Another interesting problem from you, although much harder than the previous one. I will assume that the input is a string.

We can solve this with Divide and Conquer in a similar way that we would construct a segment tree. Let's create an array $$$a$$$, where $$$a_i$$$ is $$$1$$$ if $$$s_i$$$ is 'A', otherwise $$$a_i$$$ is $$$-1$$$. We can recursively calculate the difference between sum of the array by calculating the sum of the left part and the right part. Merging the result is trivial: $$$sum_{L, R} = sum_{L, M} + sum_{M + 1, R}$$$, where $$$M = \lfloor \frac{L + R}{2} \rfloor$$$.

If the sum of the array is positive, the answer is Anton, if it is negative, the answer is Danik, and if it is $$$0$$$ the answer is Friendship.

Time complexity: $$$O(n)$$$

Proof of time complexity: At avery level of the recursion where $$$L \neq R$$$, we split into two more recursions.

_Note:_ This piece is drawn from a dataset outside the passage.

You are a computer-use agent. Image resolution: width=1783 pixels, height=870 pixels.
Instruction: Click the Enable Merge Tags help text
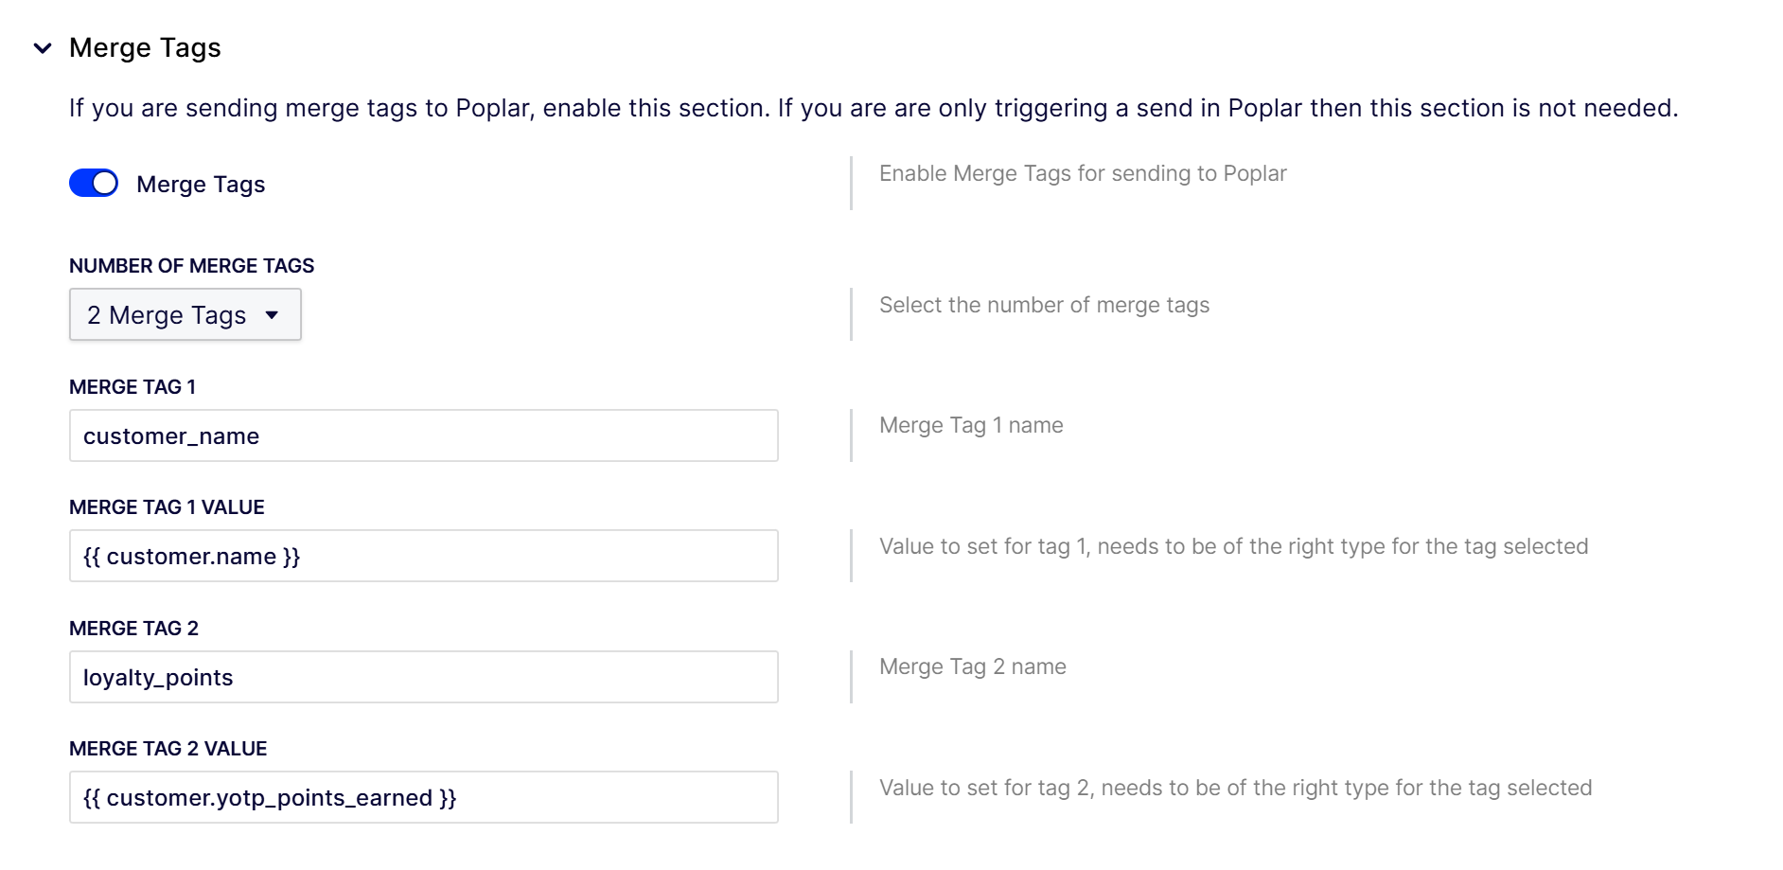1082,173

We can model the recurrence as $$$T(n) = 2 \cdot T(\frac{n}{2}) + O(1)$$$. By the [Master Theorem](https://en.wikipedia.org/wiki/Master_theorem_(analysis_of_algorithms)) the time complexity is $$$O(n)$$$.

#include <bits/stdc++.h>

using namespace std;

const int N = 1e6;
string s;
int n, a[N], cnt = 0;

int DnC(int L, int R) {
    cnt++;
    if (L == R) {
        return a[L];
    }
    int M = (L + R)/2;
    return DnC(L, M) + DnC(M + 1, R);
}

int main() {
    ios::sync_with_stdio(false);
    cin.tie(nullptr);
    cout.tie(nullptr);
    cin >> s;
    n = s.length();
    for(int i = 0;i<n;++i) {
        a[i] = (s[i] == 'A' ? 1:-1);
    }
    int res = DnC(0, n - 1);
    if (res == 0) {
        cout << "Friendship" << endl;
    }
    else {
        cout << (res > 0 ? "Anton":"Danik") << endl;
    }
    return 0;
}